Avviato da un accordo trascolorante tra archi e legni, il sesto movimento (Andante) - «Denn wir haben hier keine bleibende Statt» (Poiché qui siamo privi di una stabile dimora) - ha una struttura musicale articolata e drammatica, che distribuisce i diversi passi biblici (Lettera agli Ebrei 13, 14; Lettera ai Corinzi 15, 51-55; Apocalisse 4, 11) sul tema della speranza della Redenzione, in otto diversi episodi. Culmine drammatico è l'episodio Vivace che richiama il giorno del giudizio - «Denn es wird die Posaune schallen, unddieToten werden auferstehen unverweslich» (Suonerà, infatti, la tromba, e i morti risorgeranno incorrotti) -, quadro apocalittico, movimentato dai martellanti blocchi corali, dagli ostinati di semicrome negli archi, dallo squillo degli ottoni, dagli sviluppi modulanti. Il progressivo accumulo della tensione sfocia ancora una volta in una grande fuga conclusiva, in do maggiore, a due soggetti: una fuga gioiosa, che celebra la potenza del Signore.

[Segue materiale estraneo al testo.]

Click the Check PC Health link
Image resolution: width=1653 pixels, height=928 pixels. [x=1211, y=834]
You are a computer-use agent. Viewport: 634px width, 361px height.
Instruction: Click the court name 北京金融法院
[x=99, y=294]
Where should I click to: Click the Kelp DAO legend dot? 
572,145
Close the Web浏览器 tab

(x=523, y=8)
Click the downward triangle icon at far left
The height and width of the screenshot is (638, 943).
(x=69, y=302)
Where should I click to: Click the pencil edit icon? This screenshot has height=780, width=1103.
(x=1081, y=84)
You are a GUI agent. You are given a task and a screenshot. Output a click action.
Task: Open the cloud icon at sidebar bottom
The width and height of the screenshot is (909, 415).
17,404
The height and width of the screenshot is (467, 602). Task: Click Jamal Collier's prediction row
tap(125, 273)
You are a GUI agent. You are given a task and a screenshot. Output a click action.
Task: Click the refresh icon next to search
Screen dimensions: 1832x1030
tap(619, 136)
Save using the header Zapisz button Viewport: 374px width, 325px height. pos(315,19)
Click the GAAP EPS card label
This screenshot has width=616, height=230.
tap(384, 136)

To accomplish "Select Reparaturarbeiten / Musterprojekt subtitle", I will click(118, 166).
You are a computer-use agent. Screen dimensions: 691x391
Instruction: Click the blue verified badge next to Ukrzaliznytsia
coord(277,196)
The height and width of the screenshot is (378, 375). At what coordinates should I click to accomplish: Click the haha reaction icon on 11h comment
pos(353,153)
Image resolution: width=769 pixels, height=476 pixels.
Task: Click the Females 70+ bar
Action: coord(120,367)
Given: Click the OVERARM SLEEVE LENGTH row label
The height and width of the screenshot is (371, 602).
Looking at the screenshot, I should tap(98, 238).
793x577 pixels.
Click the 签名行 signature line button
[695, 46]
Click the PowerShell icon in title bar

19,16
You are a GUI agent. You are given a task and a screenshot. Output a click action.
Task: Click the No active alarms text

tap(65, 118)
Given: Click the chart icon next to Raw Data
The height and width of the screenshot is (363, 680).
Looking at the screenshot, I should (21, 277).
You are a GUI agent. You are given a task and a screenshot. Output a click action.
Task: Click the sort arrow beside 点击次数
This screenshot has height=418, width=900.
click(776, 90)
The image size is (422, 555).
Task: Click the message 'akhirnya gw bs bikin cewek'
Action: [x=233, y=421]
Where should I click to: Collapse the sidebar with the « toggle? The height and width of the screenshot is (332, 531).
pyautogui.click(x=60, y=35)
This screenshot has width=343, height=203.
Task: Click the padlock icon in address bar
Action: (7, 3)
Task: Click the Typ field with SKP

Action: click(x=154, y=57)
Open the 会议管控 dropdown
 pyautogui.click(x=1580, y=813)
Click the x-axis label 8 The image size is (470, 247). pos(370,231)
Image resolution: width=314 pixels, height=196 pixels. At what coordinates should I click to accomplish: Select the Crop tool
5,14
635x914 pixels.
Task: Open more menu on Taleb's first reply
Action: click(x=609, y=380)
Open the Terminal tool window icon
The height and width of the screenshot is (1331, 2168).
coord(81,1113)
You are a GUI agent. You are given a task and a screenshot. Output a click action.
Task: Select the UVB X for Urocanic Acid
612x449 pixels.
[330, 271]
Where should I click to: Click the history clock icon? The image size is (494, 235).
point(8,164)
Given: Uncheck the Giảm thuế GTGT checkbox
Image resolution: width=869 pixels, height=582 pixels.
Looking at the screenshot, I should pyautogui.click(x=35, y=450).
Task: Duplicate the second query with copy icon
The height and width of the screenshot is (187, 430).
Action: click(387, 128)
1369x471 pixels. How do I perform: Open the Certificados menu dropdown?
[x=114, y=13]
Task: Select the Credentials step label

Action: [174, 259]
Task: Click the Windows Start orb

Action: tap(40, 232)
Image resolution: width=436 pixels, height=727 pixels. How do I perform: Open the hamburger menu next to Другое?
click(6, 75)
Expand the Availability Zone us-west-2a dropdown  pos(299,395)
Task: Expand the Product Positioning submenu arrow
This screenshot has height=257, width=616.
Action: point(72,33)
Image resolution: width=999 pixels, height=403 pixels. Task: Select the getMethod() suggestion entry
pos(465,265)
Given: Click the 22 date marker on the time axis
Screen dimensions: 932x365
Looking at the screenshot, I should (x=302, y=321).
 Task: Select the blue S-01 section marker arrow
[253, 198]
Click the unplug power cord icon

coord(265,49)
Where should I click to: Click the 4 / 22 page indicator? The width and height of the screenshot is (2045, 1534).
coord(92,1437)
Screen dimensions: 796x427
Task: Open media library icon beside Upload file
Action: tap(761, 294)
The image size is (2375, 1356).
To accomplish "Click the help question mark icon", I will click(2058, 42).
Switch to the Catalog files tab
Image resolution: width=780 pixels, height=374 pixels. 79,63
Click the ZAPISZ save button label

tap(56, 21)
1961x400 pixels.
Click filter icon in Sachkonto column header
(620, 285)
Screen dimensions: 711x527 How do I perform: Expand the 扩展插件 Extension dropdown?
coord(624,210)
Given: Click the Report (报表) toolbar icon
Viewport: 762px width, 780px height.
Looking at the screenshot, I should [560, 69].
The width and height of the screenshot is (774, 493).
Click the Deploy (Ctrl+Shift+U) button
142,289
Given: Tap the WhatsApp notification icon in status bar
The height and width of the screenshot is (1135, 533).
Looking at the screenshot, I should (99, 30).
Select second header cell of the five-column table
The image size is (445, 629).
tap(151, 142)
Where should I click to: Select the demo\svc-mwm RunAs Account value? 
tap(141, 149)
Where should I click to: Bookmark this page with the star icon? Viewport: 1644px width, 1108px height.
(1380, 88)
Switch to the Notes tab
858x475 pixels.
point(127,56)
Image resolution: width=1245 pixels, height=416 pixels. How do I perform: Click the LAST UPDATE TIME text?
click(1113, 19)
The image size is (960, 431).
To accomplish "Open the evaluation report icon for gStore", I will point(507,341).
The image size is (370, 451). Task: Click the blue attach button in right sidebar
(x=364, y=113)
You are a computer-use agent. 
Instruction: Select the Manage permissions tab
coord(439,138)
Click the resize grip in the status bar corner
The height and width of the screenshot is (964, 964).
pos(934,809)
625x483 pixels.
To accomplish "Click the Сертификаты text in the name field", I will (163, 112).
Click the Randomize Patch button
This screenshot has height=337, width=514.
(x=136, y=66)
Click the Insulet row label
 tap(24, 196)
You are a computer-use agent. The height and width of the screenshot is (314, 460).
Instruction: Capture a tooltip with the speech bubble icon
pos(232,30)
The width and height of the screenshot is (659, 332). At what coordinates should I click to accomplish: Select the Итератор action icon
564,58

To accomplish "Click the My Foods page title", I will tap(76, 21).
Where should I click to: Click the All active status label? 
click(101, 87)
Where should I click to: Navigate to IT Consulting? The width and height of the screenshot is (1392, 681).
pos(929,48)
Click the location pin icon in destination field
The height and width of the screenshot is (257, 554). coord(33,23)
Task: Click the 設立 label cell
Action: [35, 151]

Il movimento finale - «Selig sind die Toten» - è una pagina solenne (Feierlich) che ritorna al fa maggiore iniziale, e chiude anche concettualmente la parabola che va dal «Beato chi vive nel dolore», al «Beato chi muore nel Signore» («Selig sind die Toten, die in dem Herrn sterben»), sulla base di un frammento dell'Apocalisse (14, 13) già usato da Schütz nel Musikalisches Exequiem. È una pagina di estrema semplicità formale (ABA), che evoca la pace celeste (e ricorda l'antifona «In Paradisum» del Requiem latino), grazie anche all'orchestrazione diafana e alla morbida melodia dei soprani, echeggiata dai bassi e poi ripresa in forma di corale. Un'improvvisa frase solenne, accompagnata in pianissimo dai tromboni («Ja der Geist spricht»), introduce la seconda parte, in la maggiore, accompagnata dalle linee bucoliche di oboe e flauto, momento consolatorio, pieno di inflessioni cantabili, che paragona la morte al riposo dal lavoro. Dopo la ripresa, il movimento si conclude, ciclicamente, con una citazione del motivo tricordale del primo movimento («Selig sind») e della coda dello stesso, nove battute nelle quali ricompaiono le arpe che suggellano il finale paradisiaco, promessa di beatitudine e di consolazione.

Gianluigi Mattietti

Guida all'ascolto 2 (nota 2)

La prima esecuzione del «Requiem tedesco» nella versione definitiva in sette parti ebbe luogo il 18 febbraio 1869 al Gewandhaus di Lipsia, sotto la direzione di Carl Reinecke: fu un grandissimo successo, al pari di quanto era avvenuto il 10 aprile (Venerdi Santo) dell'anno precedente nella cattedrale di Brema per la presentazione del lavoro (dirigeva Brahms stesso), in una stesura ancora priva del brano che, composto nell'estate successiva, sarebbe entrato della partitura come quinto numero (esito negativo era invece toccato ai primi tre pezzi, eseguiti a Vienna il 1° dicembre 1867, e sottoposti subito dopo a qualche rimaneggiamento). Questa affermazione era la prima che Brahms avesse conseguito con un lavoro di ampie proporzioni, vistosamente impegnativo sul piano della scrittura come su quello degli intenti espressivi e formali; importantissima anche per la sua storia personale di compositore, in quanto capace di bilanciare l'insuccesso clamoroso che in quello stesso Gewandhaus aveva incontrato, una decina d'anni prima, il «Concerto op. 15» per pianoforte e orchestra, la composizione che, di contro al «Requiem», limita l'arco formale e stilistico dell'opera di Brahms prima della piena maturità: simbolo, al di là del suo indubbio valore artistico, dello sfortunato primo approccio del musicista alla grande forma sinfonica.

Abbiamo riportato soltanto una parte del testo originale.